Sunday, 30 October 2011

1999 Westlife: I Have A Dream/Seasons In The Sun

I wonder what sort of Christmas they have over at the Westlife place? Is it all day party of food, drink, fun and good times, or do they sit around the table, crackers unpulled and turkey uneaten, stressing about all those worse off and remembering all the low points of the year just gone? Evidence tends toward the latter - there's never much of the easy going about Westlife's singles to date and this Christmas number one double A side isn't bucking any trends on that front.

Originally a number 2 hit for Abba in 1979 , 'I Have A Dream' was never a 'Christmas song' per se, but its sleighride jaunt and lyrics about angels meant there was no need to quibble over small change; it was festive enough. Unfortunately, the light and breezy melody that made it so sounds rather less so after Westlife transfuse a ton of their readymix into its veins. True to form, their heavy handedness creates a Frankenstein's monster of a song that kills, crushes and destroys the fragile delight of the Abba original by replacing its slippers with hobnail boots which it proceeds to stomp around in. By the time the choir of kids appears at the climax, the whole thing has stumbled off the edge of a cliff into the rollers below where, being as indestructible as nuclear waste, it keeps on singing until the tide carries it out of earshot.

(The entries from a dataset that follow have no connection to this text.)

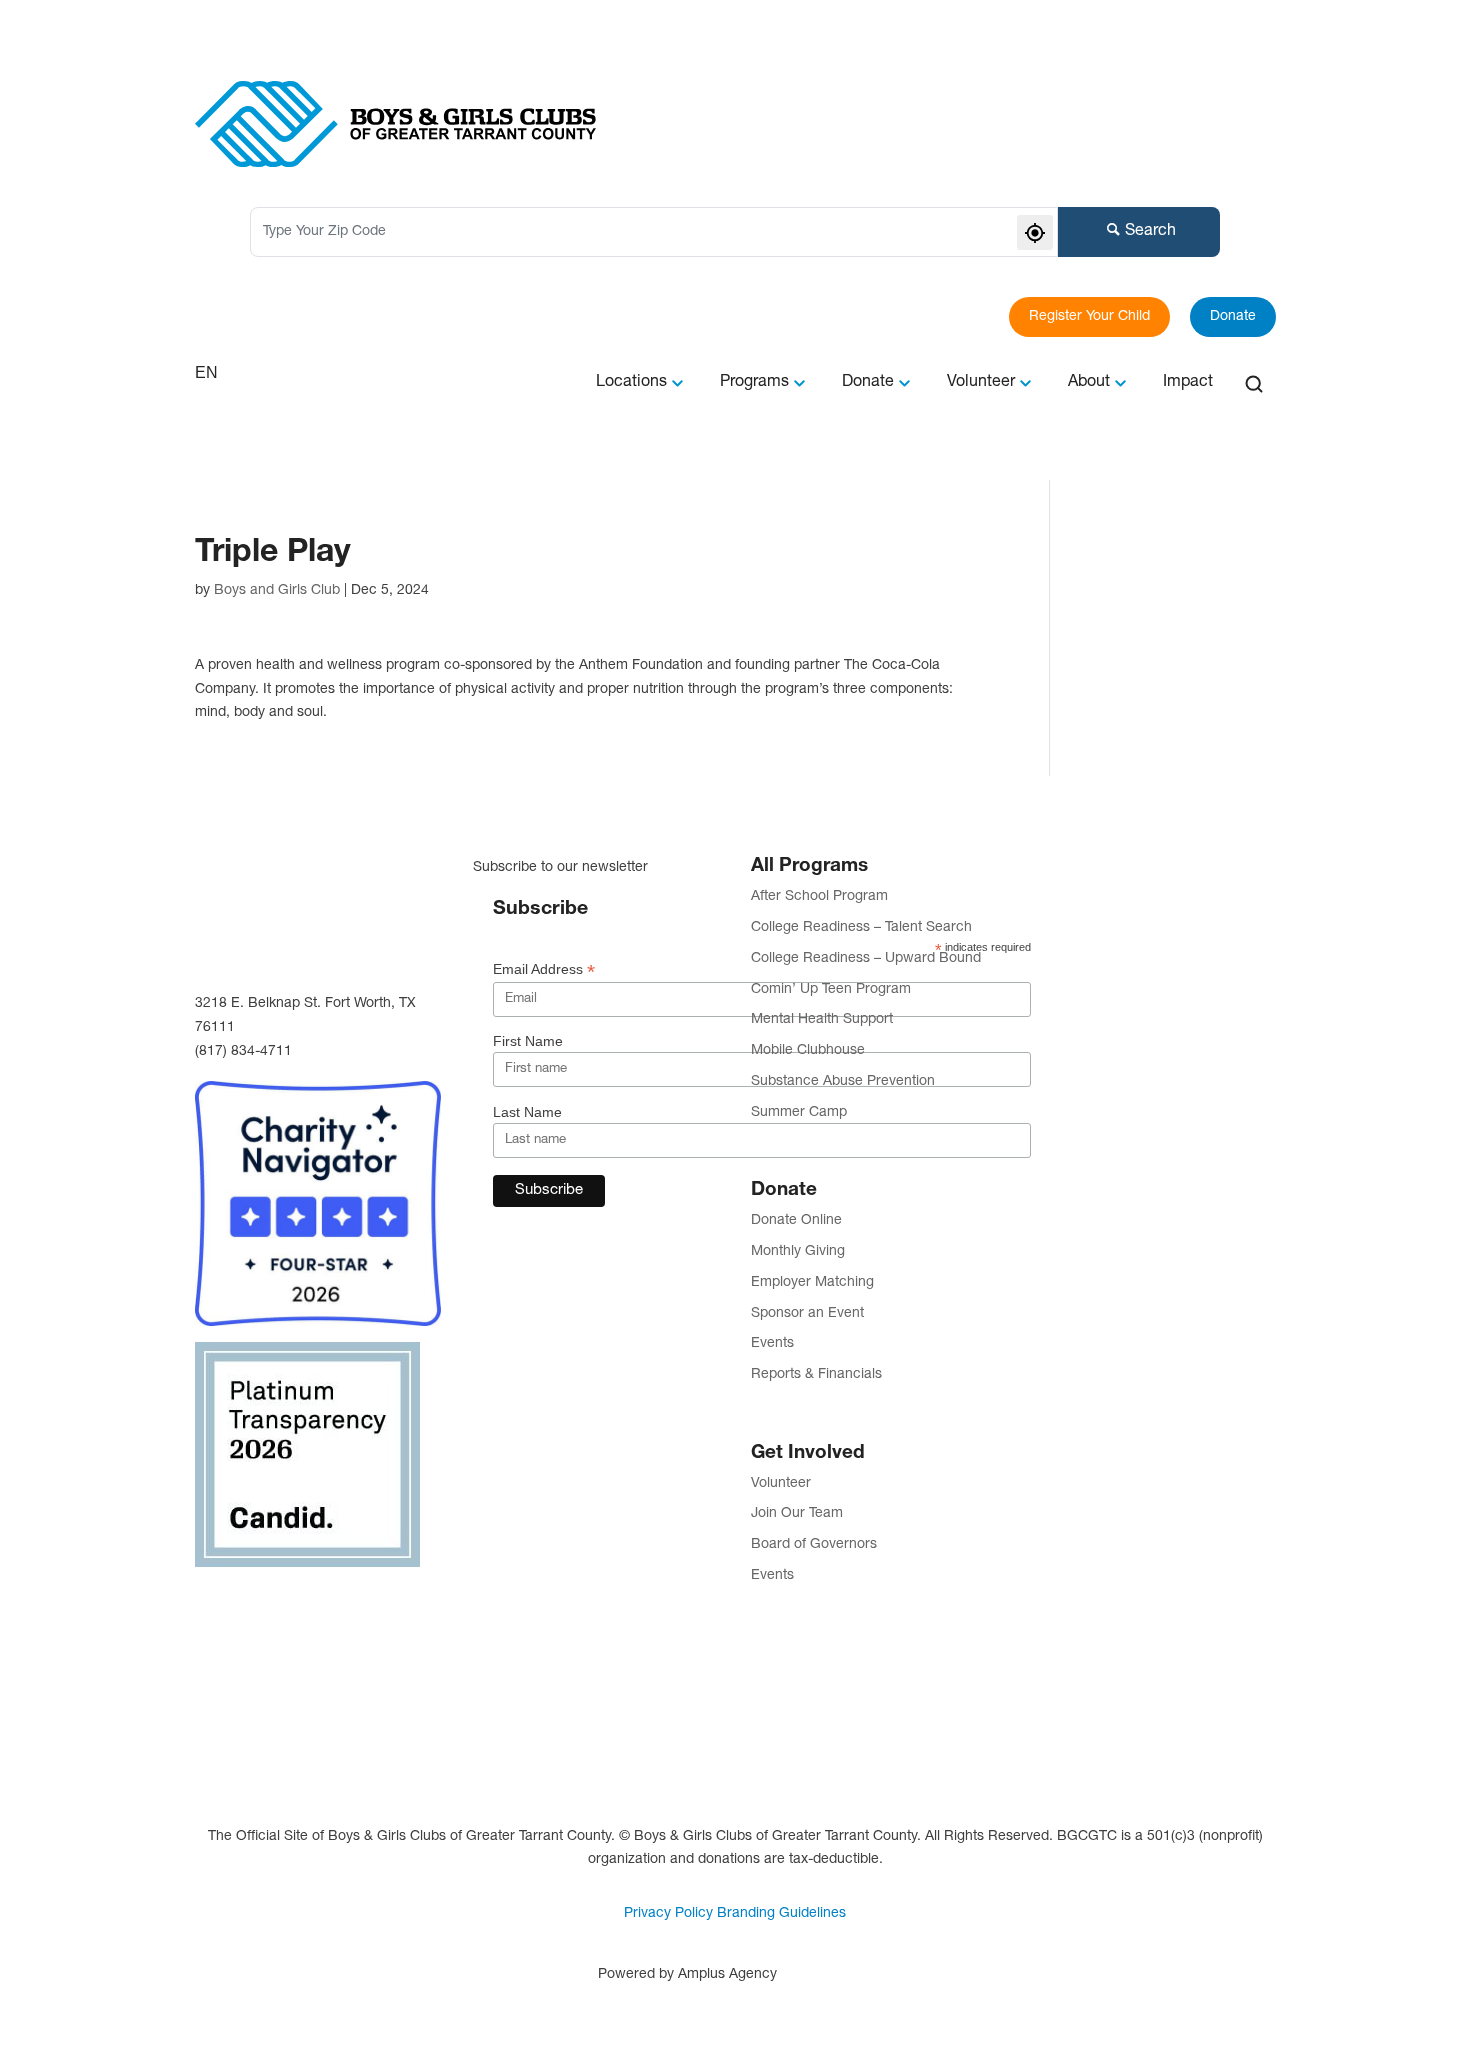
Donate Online (796, 1221)
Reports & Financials (816, 1375)
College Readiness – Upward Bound (866, 959)
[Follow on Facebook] (211, 1600)
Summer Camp (799, 1113)
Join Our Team (797, 1514)
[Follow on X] (211, 1640)
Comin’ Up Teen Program (831, 990)
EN (206, 372)
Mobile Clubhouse (808, 1051)
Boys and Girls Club (277, 591)
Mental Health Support (822, 1020)
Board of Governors (814, 1545)
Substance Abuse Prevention (843, 1082)
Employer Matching (812, 1283)
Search (1150, 232)
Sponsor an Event (807, 1314)
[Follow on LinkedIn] (335, 1600)
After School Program (819, 897)
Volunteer (781, 1484)
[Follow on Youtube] (273, 1640)
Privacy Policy (668, 1914)
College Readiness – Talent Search (861, 928)
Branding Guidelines (781, 1914)
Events (772, 1344)
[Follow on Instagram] (273, 1600)
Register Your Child (1089, 317)
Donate (1233, 317)
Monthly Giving (798, 1252)
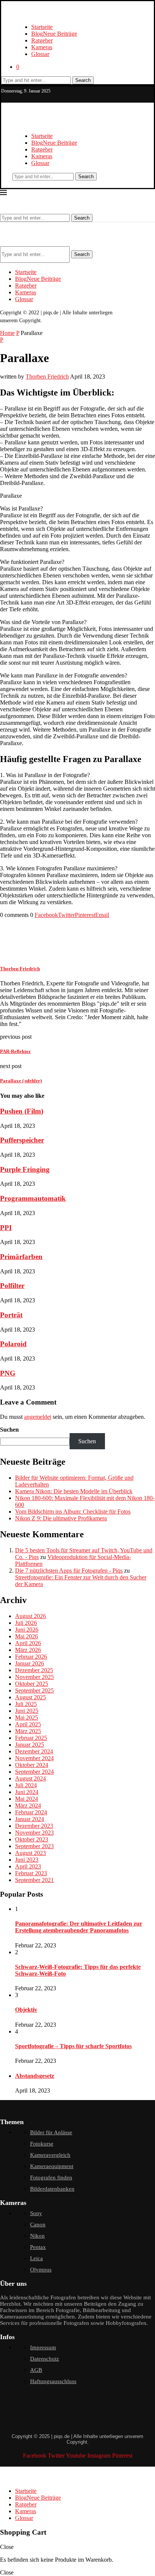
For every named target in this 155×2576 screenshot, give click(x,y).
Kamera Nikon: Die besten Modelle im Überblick (73, 1491)
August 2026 (30, 1616)
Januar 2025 (29, 1744)
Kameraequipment (51, 2166)
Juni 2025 (26, 1711)
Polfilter (12, 1286)
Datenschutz (44, 2359)
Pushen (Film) (21, 1111)
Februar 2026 (31, 1656)
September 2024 (34, 1771)
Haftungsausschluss (53, 2381)
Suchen (9, 1429)
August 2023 (30, 1853)
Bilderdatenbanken (52, 2189)
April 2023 (28, 1866)
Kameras (41, 47)
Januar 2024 (29, 1819)
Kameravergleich (50, 2155)
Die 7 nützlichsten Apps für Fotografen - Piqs (69, 1570)
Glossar (40, 54)
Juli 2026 (26, 1623)
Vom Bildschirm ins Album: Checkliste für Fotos (73, 1511)
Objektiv (26, 2009)
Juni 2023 (26, 1859)
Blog (54, 33)
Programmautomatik (33, 1198)
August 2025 (30, 1697)
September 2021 (34, 1880)
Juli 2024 (26, 1785)
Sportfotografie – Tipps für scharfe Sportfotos (73, 2046)
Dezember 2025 (34, 1670)
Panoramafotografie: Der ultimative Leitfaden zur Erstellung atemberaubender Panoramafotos (78, 1927)
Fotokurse (41, 2144)
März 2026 (28, 1650)
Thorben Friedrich (47, 376)
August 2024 (30, 1778)
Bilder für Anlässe (51, 2132)
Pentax (38, 2247)
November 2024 (34, 1758)
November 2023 (34, 1832)
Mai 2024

'Seasons In The Sun' could never be classed as a 'Christmas song' no matter which way you cut it, and coupling Abba's song of hope with Brel and McKuen's deathbed reminisces makes for an odd pairing at any time of the year, let alone Christmas.* At least now the "Goodbye my friend it's hard to die" gave the boys something suitably grim to sink their serious teeth into, and they do with aplomb, but 'Seasons In The Sun' is a song written for one voice and by breaking it up so that each of the quintet gets a turn then it defuses the 'message' of the lyric until it becomes a Chinese whisper, shorn of its emotional charge by a confidence totally absent from the quivering longing of Terry Jacks' original which made it such a delight/horror (take your pick on that one). But whatever, even Scrooge would think twice about giving this a spin on Christmas morning.



* In order to provide some linking narrative, both tracks are shot through with a good blast of a penny whistle. No doubt it was meant to remind us where these boys hail from, but it's sheen is as authentically Irish as an O'Neils bar in Cardiff.